**What you need to do**:
**1.** From the cardiomyocyte apoptosis excerpt, quote word for word the passage that opens with the words containing "1. Introduction" and closes with "of cell deaths.".
**2.** According to the cardiomyocyte apoptosis excerpt, which promoter controls transcription of the reverse tetracycline transactivator?

**Page excerpt**:
Apoptosis is a key determinant of major pathological processes, including chronic cardiac failure. We developed and tested in vitro a novel system to induce cardiomyocyte-specific apoptosis by virus-mediated delivery of a conditional transgene. The entire system was packaged in a lentiviral vector. We used the cardiomyocyte-specific Na+-Ca2+ exchange promoter to control the transcription of the reverse tetracycline transactivator, while the transgene expression was driven by the tetracycline-responsive element. The proapoptotic transgene of choice was the short isoform of the apoptosis-inducing factor, known to quickly induce the caspase-independent apoptosis when overexpressed in cells. Transduction of cardiomyocyte cells with this vector caused a tetracycline-regulated induction of apoptosis, which was not observed in noncardiac cells. Therefore, our system proved a valuable molecular tool for inducing controlled apoptosis in selected cells. Furthermore, the vector we developed is suitable for “lentivirus transgenesis,” an interesting strategy recently proposed for the genetic manipulation of animals other than mice, including large mammals.

1. Introduction

Apoptosis is a key process involved in the pathogenesis of major diseases affecting the immune, nervous, gastroenteric, and cardiovascular system [1]. For instance, studies in humans and in dogs have documented the presence of approximately 3000 apoptotic cells per million in tissue harvested from failing hearts [24]. This number might seem very small and pathologically insignificant; however, studies in genetically modified mice have shown that a few hundred apoptotic cells per million are sufficient to cause dilated cardiomyopathy [5, 6], a malignant cardiac disease that, in humans, accounts for 50% of the heart transplants [7]. It should also be bear in mind that apoptosis, once triggered, is a rapid process (24–48 h) and consequently any histological evaluation provides a limited “snapshot” of a dynamic and rapid sequence of cell deaths.

Given the importance of apoptosis as a pathogenic mechanism, inducing this particular form of cell death in animal models can provide important insights. Ideally, apoptosis induction should be restricted to selected organs or systems and adequately controlled to avoid fatal massive systemic damage. While such requisites can be met in conditional transgenic mice, genetic manipulations are more challenging in clinically relevant large animal models. A potential strategy in an adult organism is the induction of apoptosis in selected organs by virus-mediated delivery of conditional transgenes. Alternatively, controllable transgenes could be stably incorporated in cells, via viral vectors, during the embryonic life for later activation [8]. However, no vector-carried transgene system, to date, has been developed to induce apoptosis in a controllable fashion. Nevertheless, a possible candidate gene for such a strategy is the apoptosis-inducing factor (AIF).

Two complementary routes leading to programmed cell death have been characterized, namely, the caspase-dependent and caspase-independent pathways, which differ in the events needed to trigger the apoptotic cascade [9]. AIF was the first identified protein involved in caspase-independent cell death [10]. Recent studies have characterized a novel AIF isoform called AIFshort (AIFsh), which comprises 7 exons derived from exon 10 to 16 of AIF. The resulting cytosolic protein corresponds to the C-terminal part of AIF, lacking its N-terminal domain, and is able to trigger caspase-independent cell death upon expression in recipient cells by means of inducing chromatin condensation and large scale (50 kb) DNA fragmentation [11].

**Recorded data**:
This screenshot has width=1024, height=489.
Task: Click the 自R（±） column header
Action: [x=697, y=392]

...

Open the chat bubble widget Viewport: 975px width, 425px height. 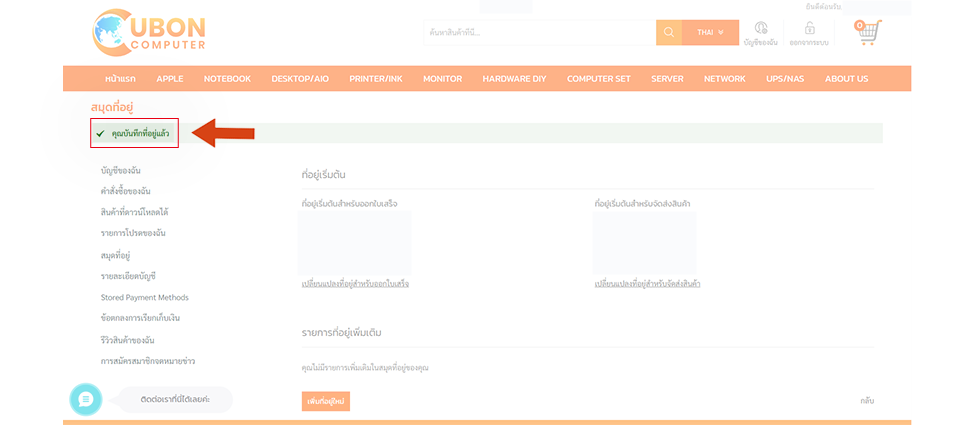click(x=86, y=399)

**Exercise solutions**:
**1.**
1. Introduction

Apoptosis is a key process involved in the pathogenesis of major diseases affecting the immune, nervous, gastroenteric, and cardiovascular system [1]. For instance, studies in humans and in dogs have documented the presence of approximately 3000 apoptotic cells per million in tissue harvested from failing hearts [24]. This number might seem very small and pathologically insignificant; however, studies in genetically modified mice have shown that a few hundred apoptotic cells per million are sufficient to cause dilated cardiomyopathy [5, 6], a malignant cardiac disease that, in humans, accounts for 50% of the heart transplants [7]. It should also be bear in mind that apoptosis, once triggered, is a rapid process (24–48 h) and consequently any histological evaluation provides a limited “snapshot” of a dynamic and rapid sequence of cell deaths.

**2.** The cardiomyocyte-specific Na+-Ca2+ exchange promoter.